– Jestem jedną z was i chcę tą jedną z was pozostać. Jestem z rodziny górniczej – tak jak wielu z was tutaj. - mówiła premier Beata Szydło pod kopalnią "Wujek".

- Na moim biurku w KPRM stoi lampka górnicza. Bo jestem dumna, że jestem z rodziny górniczej. Ale ta lampka stoi też tam po to, żeby przypominać polskiemu premierowi o górnictwie, o Śląsku, o pracy i o tym, co na tej ziemi jest największą wartością: pokora, szacunek dla drugiego człowieka, rodziny, szacunek dla ziemi, z której pochodzimy – mówiła szefowa rządu.

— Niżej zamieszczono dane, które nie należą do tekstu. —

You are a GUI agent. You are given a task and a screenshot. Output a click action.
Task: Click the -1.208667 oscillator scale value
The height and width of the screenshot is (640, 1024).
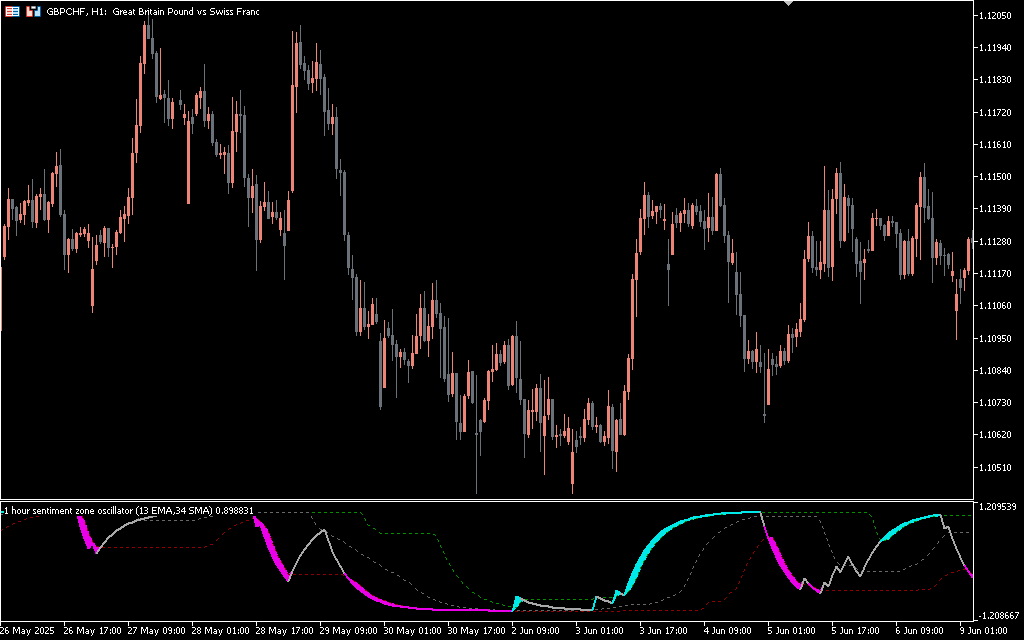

- Dzisiaj dużo mówi się o demokracji. Ale najgłośniej o demokracji krzyczą dzisiaj ci, którzy nie dostrzegają tego, że demokracja to znaczy liczenie się ze zdaniem każdego obywatela. Bez względu na to, kim jest, gdzie żyje. A obowiązkiem państwa jest wspierać i dostrzegać sprawy wszystkich polskich obywateli. A szczególnie pomagać tym, którzy tej pomocy najbardziej potrzebują - dodała.

- Myśmy poszli w tej kampanii wyborczej, która za nami, z jasną deklaracją i przesłaniem, że zawsze będziemy bronić praw obywateli do tego, by czuli się bezpieczni w swojej Ojczyźnie. By mieli poczucie tego, że są gospodarzami w swoim państwie. I nikt i nic nie zmieni tego naszego postanowienia - podkreśliła premier.